Al salir, pude distinguir una sombra en el último canto de la cuadra. Una persona desconocida se detuvo allí un rato; se demoró un minuto antes de doblar. Un rápido movimiento y desapareció. Se le oyó correr hacia Curupayty con un brazo alargado para establecer un equilibrio o tratando de perseguir un objeto volátil Al llegar al Correo se hizo humo. Era un humo de color violeta, con un aroma extraño, de pólvora y aceite de motor quemado; se diluyó muy pronto, espantado por un reguero de insectos que pululaban en los círculos luminosos de las esquinas. La sombra de un brazo se dibujó sobre el muro, unos alargados dedos, unas manos pantallaron un rostro inexistente.

-¿Eres dueño de la palabra? -había expresado Antenor, Yo me atuve a mirarle atentamente.. De algún modo no debía hablar para responderle. También era necesario ser dueño del silencio.



De carne a agua

de piedra a sangre,

el fuego continúa debatiéndose.

Poblando los intersticios,

vaciando la sombra.

El temor se pregunta.

No puede concluir

la quemazón del día.

Lleno de dudas

se acopla en lo oscuro.

El sol manteniéndose

con todos los soles

a la caída de la noche.




LA  PARTIDA

Al sonar el teléfono, tío Adolfo dio cuatro vueltas a la manija antes de alzar el tubo y contestar bajando el tono de la voz. Yo me senté en un banco del jardín y me até los cordones que habían quedado sueltos, colgando a los costados. A través del viento se escuchaba cada tecla del piano arrastrando su sonido en el fondo del silencio. Venía del frente, de la casa de Nelly. El ensayo repetido de la misma pieza. Tío Adolfo cortó la comunicación y corrió a la casa de Abuela. En medio de la música, cada palabra suya semejaba un corte hecho a sablazos. A renglón seguido salió de la casa atravesando el patio en sentido inverso.

-No es una despedida-dijo.

Las palabras sonaban apresuradas, fabricadas de piedra, cortadas por pequeñas pausas. Ordenadas una después de otra, en fila, en un juego de dominó de tabletas negras, de luto.

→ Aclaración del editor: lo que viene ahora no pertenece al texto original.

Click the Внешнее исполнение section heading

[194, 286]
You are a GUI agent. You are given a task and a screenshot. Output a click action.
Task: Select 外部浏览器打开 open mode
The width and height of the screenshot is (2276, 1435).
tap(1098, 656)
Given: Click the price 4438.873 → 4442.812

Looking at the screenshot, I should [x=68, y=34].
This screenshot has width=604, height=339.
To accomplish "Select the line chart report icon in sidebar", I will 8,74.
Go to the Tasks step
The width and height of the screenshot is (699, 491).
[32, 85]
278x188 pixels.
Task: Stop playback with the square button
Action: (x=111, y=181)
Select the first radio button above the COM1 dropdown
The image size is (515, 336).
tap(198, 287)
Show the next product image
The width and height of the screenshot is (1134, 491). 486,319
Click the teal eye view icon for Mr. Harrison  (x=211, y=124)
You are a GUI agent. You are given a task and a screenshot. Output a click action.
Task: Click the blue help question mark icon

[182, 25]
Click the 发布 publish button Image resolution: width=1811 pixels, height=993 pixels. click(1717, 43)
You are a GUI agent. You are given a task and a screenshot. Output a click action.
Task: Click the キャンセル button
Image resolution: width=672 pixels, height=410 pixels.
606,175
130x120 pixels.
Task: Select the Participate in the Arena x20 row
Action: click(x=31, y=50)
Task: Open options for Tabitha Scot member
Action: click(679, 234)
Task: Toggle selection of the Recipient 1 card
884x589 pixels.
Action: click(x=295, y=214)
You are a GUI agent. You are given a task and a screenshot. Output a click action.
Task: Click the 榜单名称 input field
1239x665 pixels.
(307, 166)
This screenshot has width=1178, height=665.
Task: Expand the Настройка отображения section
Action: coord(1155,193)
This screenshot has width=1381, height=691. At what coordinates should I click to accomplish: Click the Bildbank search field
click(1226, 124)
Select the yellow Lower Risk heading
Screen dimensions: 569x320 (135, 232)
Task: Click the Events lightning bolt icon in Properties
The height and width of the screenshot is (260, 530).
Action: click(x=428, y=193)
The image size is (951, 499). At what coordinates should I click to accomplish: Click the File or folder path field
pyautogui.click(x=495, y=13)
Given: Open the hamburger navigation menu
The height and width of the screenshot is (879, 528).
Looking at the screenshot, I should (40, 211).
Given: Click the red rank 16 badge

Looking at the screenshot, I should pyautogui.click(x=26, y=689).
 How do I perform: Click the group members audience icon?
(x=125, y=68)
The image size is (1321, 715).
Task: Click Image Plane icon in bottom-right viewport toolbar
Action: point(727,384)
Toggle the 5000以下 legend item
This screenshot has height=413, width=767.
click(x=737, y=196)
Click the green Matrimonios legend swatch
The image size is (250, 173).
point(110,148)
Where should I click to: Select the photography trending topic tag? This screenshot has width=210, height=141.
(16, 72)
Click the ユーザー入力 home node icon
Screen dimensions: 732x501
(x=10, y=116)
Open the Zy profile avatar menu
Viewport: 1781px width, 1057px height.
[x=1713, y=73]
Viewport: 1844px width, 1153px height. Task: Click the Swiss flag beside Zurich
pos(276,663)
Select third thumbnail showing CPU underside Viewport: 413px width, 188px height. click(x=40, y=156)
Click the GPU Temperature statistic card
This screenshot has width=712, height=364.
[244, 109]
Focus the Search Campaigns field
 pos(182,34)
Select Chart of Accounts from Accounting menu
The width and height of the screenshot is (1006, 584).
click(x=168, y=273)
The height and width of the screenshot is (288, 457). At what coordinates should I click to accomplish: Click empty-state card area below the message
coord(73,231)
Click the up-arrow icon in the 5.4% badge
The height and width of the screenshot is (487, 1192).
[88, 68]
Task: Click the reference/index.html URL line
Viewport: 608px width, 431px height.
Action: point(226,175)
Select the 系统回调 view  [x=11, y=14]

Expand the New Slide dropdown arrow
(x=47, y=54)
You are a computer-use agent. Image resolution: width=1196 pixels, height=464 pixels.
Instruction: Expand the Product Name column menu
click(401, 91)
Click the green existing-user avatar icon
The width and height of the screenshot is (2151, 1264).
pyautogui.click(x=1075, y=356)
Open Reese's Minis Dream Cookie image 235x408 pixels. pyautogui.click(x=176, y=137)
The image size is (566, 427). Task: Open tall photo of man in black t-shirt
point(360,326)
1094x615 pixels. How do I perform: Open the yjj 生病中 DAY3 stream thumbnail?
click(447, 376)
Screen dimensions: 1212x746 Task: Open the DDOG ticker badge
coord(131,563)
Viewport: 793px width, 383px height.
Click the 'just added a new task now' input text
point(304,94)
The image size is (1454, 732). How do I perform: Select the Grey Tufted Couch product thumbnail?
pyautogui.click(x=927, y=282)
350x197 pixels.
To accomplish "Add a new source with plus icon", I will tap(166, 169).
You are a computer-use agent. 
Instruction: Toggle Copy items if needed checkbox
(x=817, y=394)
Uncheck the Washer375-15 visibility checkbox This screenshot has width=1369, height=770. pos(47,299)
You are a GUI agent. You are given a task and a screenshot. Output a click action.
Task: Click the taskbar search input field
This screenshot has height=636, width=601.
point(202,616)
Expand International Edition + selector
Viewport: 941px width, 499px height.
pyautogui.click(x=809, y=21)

Tía Helvezia preparó la mochila. Tío Adolfo se enrolló una frazada al cuello. Salió a la calle. Adela, su vecina cruzó la calzada y lo abrazó. Alguien le gritó: -¡Victoria! -Tío alzó el brazo y sonrió.

Vi que, con pasos largos y decididos, dobló la esquina del Correo. Tía Helvezia se refugió en su dormitorio. Sus ojeras se acentuaron tomando un ligero tono liláceo.

Nelly, la vecina de enfrente, la del piano, me trajo el libro “las mil y una noches”, marcó con un señalador el cuento de las odaliscas, el del muchacho desnudo, escondido dentro del ánfora, el de la cabellera del genio y el hada de las estrellas doradas. Por supuesto tomé gustoso el libro pero no le presté la atención que de alguna manera me demandaba. Hojeé el libro sin mirarla. Nelly dejó caer estas extrañas palabras: -Soy inmune a tu desdén-. Frase que, según supe, oyó proferir a su hermana y la remedó perfectamente en esa ocasión.

Cruzó la calle sin volver la vista y se metió en el portón de su casa.

Tía Aleja dijo ese día que éramos víctimas de un error de cálculo. Yo seguí con el libro; no había forma de detenerme. La música era una flauta encantada y la luz emergía de la lámpara de Aladino.

Percibía en mí una vana pretensión de apartarme de lo circundante. De acceder a un nirvana, un Murtinho propio, escondido en la última habitación de una casa destrozada. En el naufragio inminente, con el tablón flotante sin poder decidir qué cosas rescatar, me perdía en un mar de páginas, en las pequeñas letras de los cuentos.

La partida de tío Adolfo sumió a la casa en un pedazo de témpano. A la hora del almuerzo nadie ocupó su lugar. Comíamos sin hablar. Y eran muchas las veces que tía Helvezia permanecía en su habitación. En cuanto la Abuela abandonaba la mesa, nosotros iniciábamos la guerra de la miga de pan.